Are GMOs toxic to humans? No negative effects on human health have been found, according to the World Health Organization, American Medical Association, National Academy of Sciences, EPA, FDA, USDA, European Food Safety Authority, and other scientific organizations. Moreover, GMO crops containing Bt can greatly reduce the use of insecticides, a benefit to humans. Since the Bt protein must attach to a receptor found only in specific insects, it is digested harmlessly by humans.
Professor Vierling cautioned that “correlation is not causation”. Just because two trends in data are similar does not mean that one causes the other.

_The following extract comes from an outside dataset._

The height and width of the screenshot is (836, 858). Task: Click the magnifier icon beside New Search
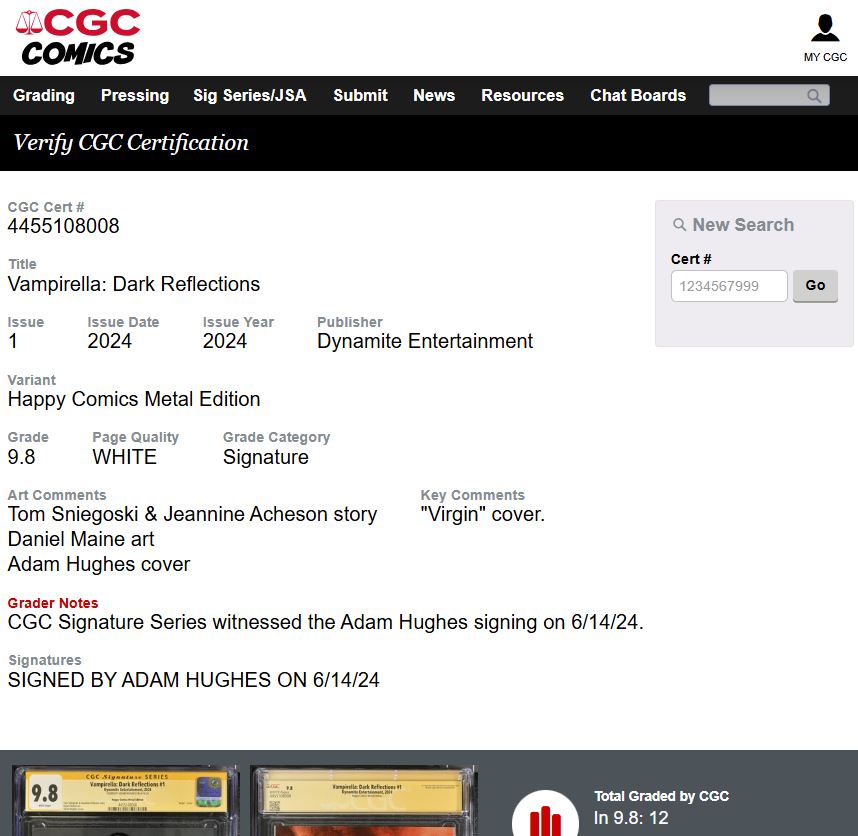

Do GMOs cause herbicide resistance? Professor Vierling presented a graph showing that herbicide resistance began about 20 years before GM crops were introduced. The herbicide resistance introduced to crops is specific to ROUNDUP, whereas weeds are becoming resistant to a broad range of herbicides. This provides evidence that GMOs did not cause the herbicide resistance. It is the overuse and misuse of herbicides that leads to resistance, which can occur on both GMO and non-GMO plants.
Where do we go from here?
Professor Vierling posed the question: Are GMOs the problem, or is the way “Big Agriculture” is practiced the problem? For example, four large companies, of which Monsanto is one, own 80% of the genetic modification intellectual property.
Three government agencies regulate GMO crops:
- FDA: safe to eat?
- EPA: safe for the environment?
- USDA: safe to grow?
Is this adequate government oversight?
Professor Vierling concluded her talk by saying more money is needed for agricultural and basic plant research, noting that each gene, or trait, needs to be assessed separately.